After Signing with Los Angeles Lakers, Has LeBron James Made His Last NBA Finals Appearance?
Dan Favale: What babbling buffoon suggested we start with such a loaded question? (Me.) I refuse to answer such a trap inquiry. (I’m going to.) Forced to choose (I’m here under my own volition, actually), I have to roll with…yes. LeBron James has made his last NBA Finals appearance. There, I said it.
Signing with the Lakers was not a basketball play. Plenty of other teams are within closer proximity to an NBA title. If remaining on his Finals treadmill was the primary concern, he wouldn’t have headed West for any team other than the Rockets—and, in an alternate universe wherein Tony Parker didn’t ruin Kawhi Leonard’s life, maybe the Spurs.
Joining the Lakers effectively means LeBron has punted on the next two years of his career. Have you seen the dudes they signed after him? I didn’t even realize Lance Stephenson was legally allowed within ear-blowing distance of Bron. Trading for Leonard doesn’t matter. It will, at this point, cost the Lakers much of their depth—which, by the way, comes in the form of inexperienced, in-progress youth.
Conserving cap space for next summer is the smart ploy. The Lakers can, approximately, carve out $38 million in room after accounting for the kiddies and next year’s draft pick and then stretching Luol Deng. Finding an unwitting team to swallow Deng’s expiring deal—if they don’t waive him before then—opens closer to $50 million in space. They can sign a star, an impact player and still have the option of parlaying the tots into another A-lister. And as a deeper cut: If Kentavious Caldwell-Pope looks at a three-year stint in the aggregate, he can sign for Jeff Green money and re-enter free agency in 2020 when L.A. owns his full Bird rights.

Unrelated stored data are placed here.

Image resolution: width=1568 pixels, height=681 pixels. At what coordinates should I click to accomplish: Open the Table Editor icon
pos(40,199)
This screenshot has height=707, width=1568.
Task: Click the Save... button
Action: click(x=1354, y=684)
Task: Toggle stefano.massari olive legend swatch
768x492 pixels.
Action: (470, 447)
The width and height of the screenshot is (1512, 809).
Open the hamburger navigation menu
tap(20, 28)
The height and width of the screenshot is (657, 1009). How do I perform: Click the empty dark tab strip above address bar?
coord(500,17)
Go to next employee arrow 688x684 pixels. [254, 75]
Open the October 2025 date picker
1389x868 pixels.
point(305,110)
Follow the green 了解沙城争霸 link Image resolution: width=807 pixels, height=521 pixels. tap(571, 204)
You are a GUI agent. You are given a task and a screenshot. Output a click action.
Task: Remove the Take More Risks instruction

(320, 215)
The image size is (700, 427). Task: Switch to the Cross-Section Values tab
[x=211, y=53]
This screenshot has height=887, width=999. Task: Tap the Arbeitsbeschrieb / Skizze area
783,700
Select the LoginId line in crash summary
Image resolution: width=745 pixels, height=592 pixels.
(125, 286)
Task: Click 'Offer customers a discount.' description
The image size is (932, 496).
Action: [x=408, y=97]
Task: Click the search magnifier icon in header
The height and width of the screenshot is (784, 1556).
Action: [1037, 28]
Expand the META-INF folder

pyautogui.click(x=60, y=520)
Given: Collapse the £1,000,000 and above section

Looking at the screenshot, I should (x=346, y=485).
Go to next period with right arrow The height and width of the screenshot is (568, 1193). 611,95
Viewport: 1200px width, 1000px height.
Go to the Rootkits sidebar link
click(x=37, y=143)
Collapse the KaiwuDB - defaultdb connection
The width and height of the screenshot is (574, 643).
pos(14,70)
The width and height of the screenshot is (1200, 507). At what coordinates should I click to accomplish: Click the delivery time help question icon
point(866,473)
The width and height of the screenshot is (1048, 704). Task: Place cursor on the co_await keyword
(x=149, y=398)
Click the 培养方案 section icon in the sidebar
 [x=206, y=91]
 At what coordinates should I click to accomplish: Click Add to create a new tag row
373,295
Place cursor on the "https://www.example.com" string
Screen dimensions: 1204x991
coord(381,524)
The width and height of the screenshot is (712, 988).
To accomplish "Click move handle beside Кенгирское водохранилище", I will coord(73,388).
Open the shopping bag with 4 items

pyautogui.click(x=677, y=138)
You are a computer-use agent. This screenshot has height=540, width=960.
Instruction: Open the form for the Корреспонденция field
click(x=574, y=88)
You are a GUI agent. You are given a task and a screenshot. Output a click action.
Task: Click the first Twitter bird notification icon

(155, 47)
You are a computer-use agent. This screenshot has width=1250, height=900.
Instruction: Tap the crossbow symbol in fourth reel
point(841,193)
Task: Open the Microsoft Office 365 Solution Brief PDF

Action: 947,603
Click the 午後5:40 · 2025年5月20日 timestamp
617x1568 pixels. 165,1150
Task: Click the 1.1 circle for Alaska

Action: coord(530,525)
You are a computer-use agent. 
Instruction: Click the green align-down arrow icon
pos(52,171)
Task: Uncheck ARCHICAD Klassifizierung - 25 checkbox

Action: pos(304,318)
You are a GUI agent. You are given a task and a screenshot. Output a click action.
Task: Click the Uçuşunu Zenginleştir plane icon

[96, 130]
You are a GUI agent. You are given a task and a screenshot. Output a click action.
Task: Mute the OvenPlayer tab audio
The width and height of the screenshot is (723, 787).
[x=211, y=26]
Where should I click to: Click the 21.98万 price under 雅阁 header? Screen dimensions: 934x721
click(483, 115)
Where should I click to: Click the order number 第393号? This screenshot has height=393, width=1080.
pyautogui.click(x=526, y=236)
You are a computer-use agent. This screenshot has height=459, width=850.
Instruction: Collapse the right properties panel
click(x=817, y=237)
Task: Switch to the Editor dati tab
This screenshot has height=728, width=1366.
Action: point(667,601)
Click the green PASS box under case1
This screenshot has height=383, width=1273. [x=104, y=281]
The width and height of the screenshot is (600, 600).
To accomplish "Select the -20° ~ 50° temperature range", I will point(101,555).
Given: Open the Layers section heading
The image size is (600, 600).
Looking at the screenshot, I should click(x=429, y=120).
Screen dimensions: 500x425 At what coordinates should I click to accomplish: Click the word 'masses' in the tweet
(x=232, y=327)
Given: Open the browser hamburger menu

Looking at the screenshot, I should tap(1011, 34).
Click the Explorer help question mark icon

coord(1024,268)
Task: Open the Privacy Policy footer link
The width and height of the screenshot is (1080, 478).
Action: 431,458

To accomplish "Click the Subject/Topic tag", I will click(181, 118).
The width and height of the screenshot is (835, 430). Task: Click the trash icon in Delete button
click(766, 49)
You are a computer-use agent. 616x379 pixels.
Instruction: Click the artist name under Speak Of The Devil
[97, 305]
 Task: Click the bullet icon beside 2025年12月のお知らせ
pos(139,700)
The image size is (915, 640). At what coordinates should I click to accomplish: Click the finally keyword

Whatever permutation the Lakers take around LeBron won’t be enough, though. The Warriors exist. They’ll continue to exist after Kevin Durant or Klay Thompson or Draymond Green leaves. (Bet on it being Durant). LeBron knows this. Absconding to Hollywood without other stars in place equates to a surrender at the mercy of their window. And syncing up with multiple stars would barely move the needle. Again: The depth factor is real.
Maybe in three or four years, after winning an Oscar for his co-leading role in Trainwreck 4, LeBron will return to the Eastern Conference at the age of 37 or 38 and resume his domination. But by this point, the Celtics and Sixers and Jimmy Buckets-Kyrie-KD-KP-led Knicks will have something to say about that.
Beyond switching conferences, again, I just don’t see it. There will be too many superior roadblocks standing in LeBron’s way even if Lonzo Ball and Brandon Ingram explode—including up-and-coming western superpowers like the Nuggets and Jazz and any team Tom Thibodeau isn’t coaching. This isn’t to say LeBron won’t play meaningful games again. He will. But the Finals? Nah. Not with the relatively blank slate to which he’s now willingly tethered himself in Los Angeles. Regardless of how much more breaks right for the Lakers, the path back toward the NBA Finals runs through too many more established juggernauts.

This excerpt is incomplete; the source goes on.